SELECTED EXCERPT
□ □ □ □ □ □ □

[MDEV-13372] Optimizer creates very bad execution plan for tokudb on random Created: 2017-07-22  Updated: 2018-03-05  Resolved: 2018-03-05

Status: Closed
Project: MariaDB Server
Component/s: Optimizer, Storage Engine - TokuDB
Affects Version/s: 10.1.22
Fix Version/s: N/A

Type: Bug Priority: Major
Reporter: Slawomir Pryczek Assignee: Alice Sherepa
Resolution: Cannot Reproduce Votes: 0
Labels: None
Environment:

Fedora Core


Attachments: PNG File bad-plan.png     PNG File good-plan.png     PNG File query-1join.png    
Issue Links:
Relates
relates to MDEV-13347 MariaDB is not picking up encompassin... Confirmed
relates to MDEV-13783 Index optimiser regression in 10.1.26... Open

 Description   

Hi Guys, im having huge issue with query optimizer it seems it makes it impossible to finish a very simple query using tokudb, with some basic joins... basically not only this query is affected but it seems it affects all queries on these 2 tables that are using >=2 JOINS
(im doing joins only between these two)

CREATE TABLE `stats_traffic_value` (
  `id` int(11) unsigned NOT NULL AUTO_INCREMENT,
  `values` varchar(2048) NOT NULL,
  `_last_used` date NOT NULL,
  PRIMARY KEY (`id`),
  UNIQUE KEY `values` (`values`)
) ENGINE=TokuDB AUTO_INCREMENT=4249003 DEFAULT CHARSET=ascii;

CREATE TABLE `stats_traffic` (
  `date` date NOT NULL,
  `network_id` int(11) NOT NULL,
  `publisher_id` varchar(255) NOT NULL,
  `zone` varchar(255) NOT NULL,
  `language` char(2) NOT NULL,
  `country` char(2) NOT NULL,
  `stv_domain` int(11) NOT NULL,
  `stv_tag` int(11) NOT NULL,
  `stv_tag_secondary` int(11) NOT NULL,
  `stv_gender` int(11) NOT NULL,
  `stv_looking_for` int(11) NOT NULL,
  `device` varchar(20) NOT NULL,
  `_sandbox` varchar(255) NOT NULL,
  `impressions` int(11) NOT NULL DEFAULT '0',
  `unique` int(11) NOT NULL,
  `free_impressions` int(11) NOT NULL DEFAULT '0',
  `free_unique` int(11) NOT NULL,
  `clicks` int(11) NOT NULL,
  `clicks_total` int(11) NOT NULL,
  `conversions` int(11) NOT NULL,
  `conversion_value` decimal(10,3) NOT NULL,
  `spending` decimal(10,4) NOT NULL,
  `earnings` decimal(12,6) NOT NULL,
  `_key` binary(27) NOT NULL,
  UNIQUE KEY `_key` (`date`,`_key`) USING HASH
) ENGINE=TokuDB DEFAULT CHARSET=ascii
/*!50100 PARTITION BY HASH (TO_DAYS(date) DIV 20)

□ □ □ □ □ □ □

SOURCE DATA
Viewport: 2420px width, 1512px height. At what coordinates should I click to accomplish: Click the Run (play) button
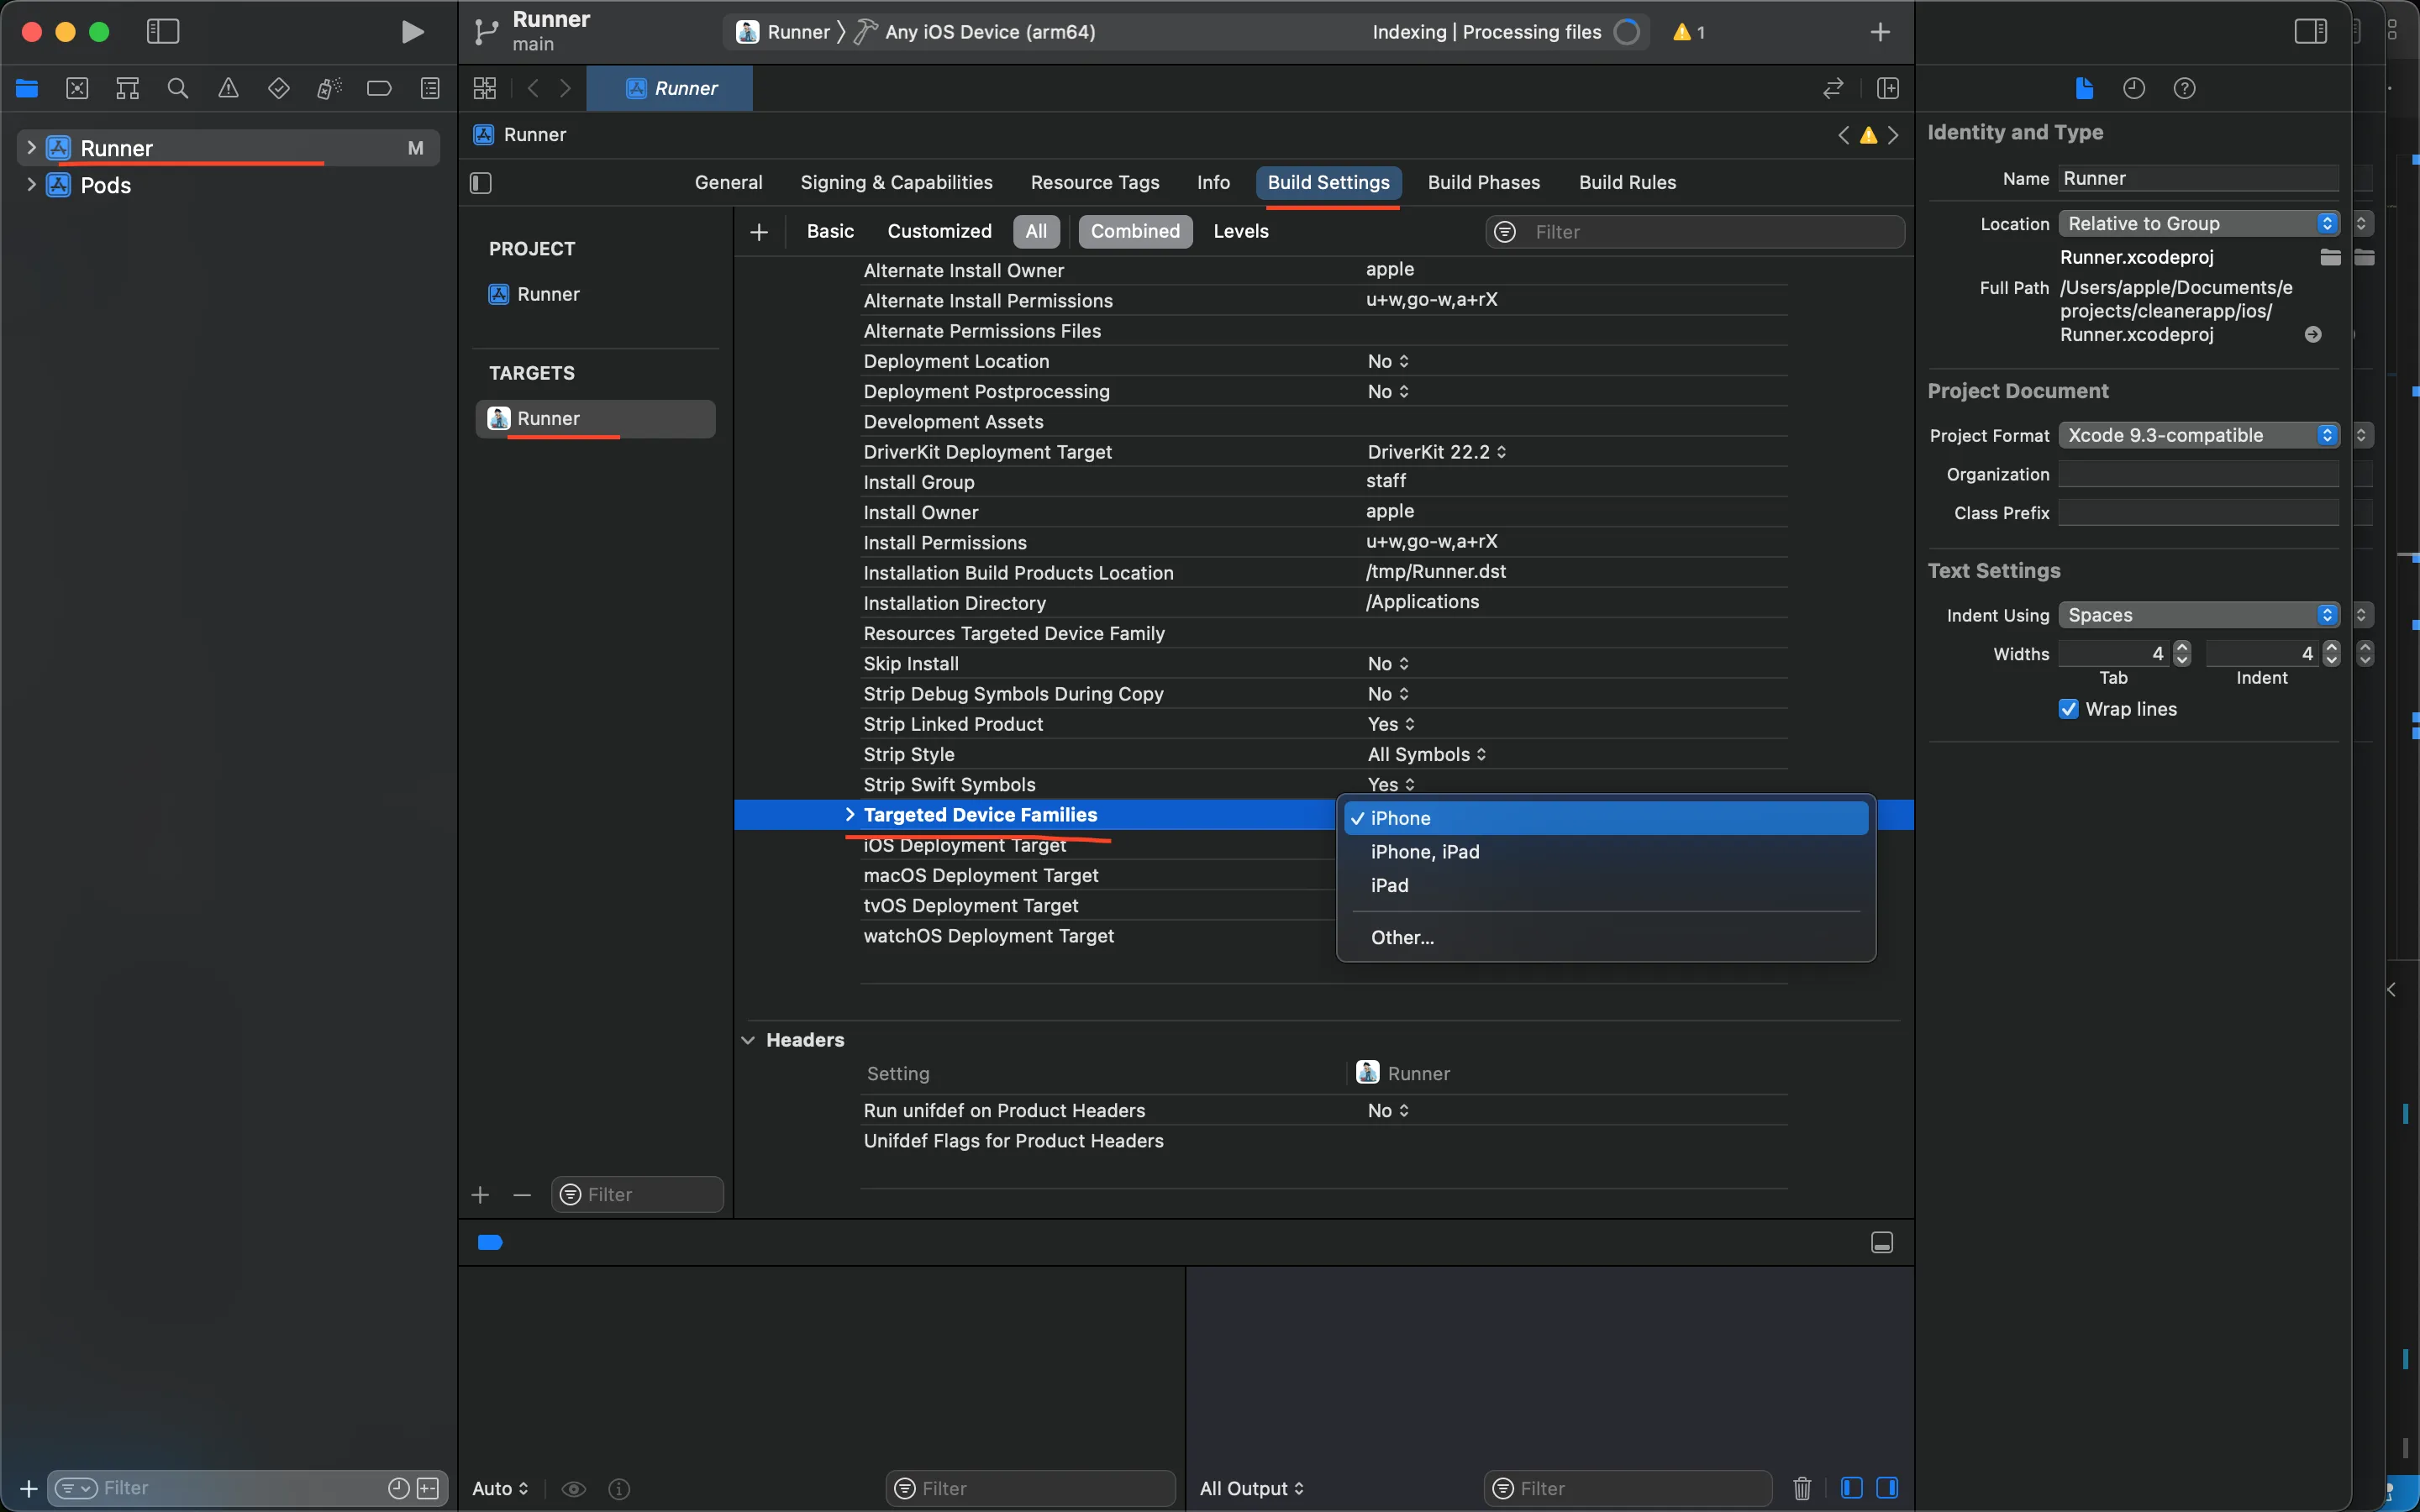click(411, 32)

□ □ □ □ □ □ □

Return everything in the TokuDB optimizer bug report from "Attachments: PNG File" down to "between these two)", copied exactly.

TASK RESULT
Attachments: PNG File bad-plan.png     PNG File good-plan.png     PNG File query-1join.png    
Issue Links:
Relates
relates to MDEV-13347 MariaDB is not picking up encompassin... Confirmed
relates to MDEV-13783 Index optimiser regression in 10.1.26... Open

 Description   

Hi Guys, im having huge issue with query optimizer it seems it makes it impossible to finish a very simple query using tokudb, with some basic joins... basically not only this query is affected but it seems it affects all queries on these 2 tables that are using >=2 JOINS
(im doing joins only between these two)